The General Secretary of NUGS, Julius Kwame Anthony, in an interview with GhanaWeb, said it will follow through with its demands to ensure that a memo it presented to parliament to amend the Legal Professions Act is passed.

“We have earlier sent a memo to parliament recommending certain amendments and thanks to God, members of the Constitutional, Legal affairs and Parliamentary affairs committee agree with us on those positions and all that is in the bill which has been presented to the Speaker for a motion to be moved for the amendment of Article 32, Legal Professions Act.

“Until that bill is passed where leading members of the Supreme Court that is the Chief Justice and I think 2 or 3 of his most senior colleagues are no longer on the General Legal Council…where legal education is decoupled from the GLC such that they are regulators just like the pharmacy council, the allied health council and all others then the fight is not over,” he said in a phone interview.

Julius Kwame Anthony further mentioned that the proposed amendment seeks to, among other things, grant various law faculties in various universities accreditation to teach the professional law course.

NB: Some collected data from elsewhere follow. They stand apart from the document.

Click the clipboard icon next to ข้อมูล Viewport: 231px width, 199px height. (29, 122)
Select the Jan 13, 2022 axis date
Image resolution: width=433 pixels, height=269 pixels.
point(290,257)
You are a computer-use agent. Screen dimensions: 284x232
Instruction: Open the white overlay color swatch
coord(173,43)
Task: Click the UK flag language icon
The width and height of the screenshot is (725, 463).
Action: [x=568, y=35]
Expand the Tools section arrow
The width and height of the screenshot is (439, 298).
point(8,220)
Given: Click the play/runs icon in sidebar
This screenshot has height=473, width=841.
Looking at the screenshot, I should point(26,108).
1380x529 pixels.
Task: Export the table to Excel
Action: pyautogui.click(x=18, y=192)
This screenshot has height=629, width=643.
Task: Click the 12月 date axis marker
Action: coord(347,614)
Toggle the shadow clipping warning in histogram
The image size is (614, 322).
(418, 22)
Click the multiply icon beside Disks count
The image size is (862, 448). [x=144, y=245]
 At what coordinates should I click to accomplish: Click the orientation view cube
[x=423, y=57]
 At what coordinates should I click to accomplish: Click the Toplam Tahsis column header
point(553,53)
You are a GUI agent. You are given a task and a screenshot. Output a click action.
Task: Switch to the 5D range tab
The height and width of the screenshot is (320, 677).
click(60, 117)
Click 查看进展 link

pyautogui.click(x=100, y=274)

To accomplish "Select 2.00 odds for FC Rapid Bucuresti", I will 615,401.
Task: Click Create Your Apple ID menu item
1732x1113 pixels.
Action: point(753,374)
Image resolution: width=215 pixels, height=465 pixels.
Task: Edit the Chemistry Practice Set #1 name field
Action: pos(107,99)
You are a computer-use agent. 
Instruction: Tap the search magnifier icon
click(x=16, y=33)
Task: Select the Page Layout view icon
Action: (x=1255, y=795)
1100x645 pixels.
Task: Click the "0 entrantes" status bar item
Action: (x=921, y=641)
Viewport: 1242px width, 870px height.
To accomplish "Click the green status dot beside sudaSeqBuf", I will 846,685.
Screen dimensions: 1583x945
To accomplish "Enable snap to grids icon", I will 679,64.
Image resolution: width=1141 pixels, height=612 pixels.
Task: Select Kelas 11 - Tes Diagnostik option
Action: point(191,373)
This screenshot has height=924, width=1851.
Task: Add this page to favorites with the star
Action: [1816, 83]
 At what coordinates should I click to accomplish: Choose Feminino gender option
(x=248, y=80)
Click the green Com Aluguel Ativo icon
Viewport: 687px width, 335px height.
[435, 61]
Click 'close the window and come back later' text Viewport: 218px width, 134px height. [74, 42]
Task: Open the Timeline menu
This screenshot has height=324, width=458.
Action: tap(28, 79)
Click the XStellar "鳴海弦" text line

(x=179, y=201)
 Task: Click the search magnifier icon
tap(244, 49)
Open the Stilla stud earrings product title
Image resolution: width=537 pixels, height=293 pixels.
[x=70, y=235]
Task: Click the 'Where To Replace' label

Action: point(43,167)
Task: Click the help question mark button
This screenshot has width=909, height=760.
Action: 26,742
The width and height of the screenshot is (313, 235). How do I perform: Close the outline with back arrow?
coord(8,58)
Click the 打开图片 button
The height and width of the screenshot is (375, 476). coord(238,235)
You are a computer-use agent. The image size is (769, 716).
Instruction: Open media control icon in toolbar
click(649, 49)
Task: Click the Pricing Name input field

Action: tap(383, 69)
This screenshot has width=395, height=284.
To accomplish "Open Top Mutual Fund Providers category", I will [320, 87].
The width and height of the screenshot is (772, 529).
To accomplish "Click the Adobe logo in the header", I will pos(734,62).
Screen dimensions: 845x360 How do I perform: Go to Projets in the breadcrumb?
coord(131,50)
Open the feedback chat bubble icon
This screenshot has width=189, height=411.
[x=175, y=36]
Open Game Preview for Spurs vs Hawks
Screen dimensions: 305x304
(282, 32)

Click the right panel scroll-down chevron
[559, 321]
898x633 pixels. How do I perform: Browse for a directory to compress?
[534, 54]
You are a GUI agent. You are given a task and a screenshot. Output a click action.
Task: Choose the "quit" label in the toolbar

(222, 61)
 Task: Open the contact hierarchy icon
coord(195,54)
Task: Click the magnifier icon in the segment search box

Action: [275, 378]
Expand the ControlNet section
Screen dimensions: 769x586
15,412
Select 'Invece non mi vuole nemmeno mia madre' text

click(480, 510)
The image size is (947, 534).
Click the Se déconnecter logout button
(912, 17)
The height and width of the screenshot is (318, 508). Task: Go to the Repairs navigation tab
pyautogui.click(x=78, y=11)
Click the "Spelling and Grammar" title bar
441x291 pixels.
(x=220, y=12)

“We must ensure that the amendment explicitly gives the needed legal backing to the various faculties of law in the various institutions to carry out the professional course themselves. In other jurisdictions, there is no such thing as what we see here where students will finish a four year course and you will now ask them to go and do some two year professional course…no..no…no. These courses that they take over there in the school of law…evidence and all the others are courses that are taught in the first year [in other jurisdictions]. So all this can be incorporated in their four year period and we want parliament to see through to this so until we get to that level the fight is not over, it has just began,” he added

The decision by the GLC to admit the students follows a directive by the Attorney General and Minister of Justice, Godfred Dame, after protests by the students including a lawsuit which forced the Attorney General to issue the directive in a November 11 letter to the GLC.

The 499 law students had failed the entrance exam after a new quota system was implemented by the General Legal Council (GLC) without their knowledge. This issue is part of the many issues that came up annually concerning the Ghana School of Law.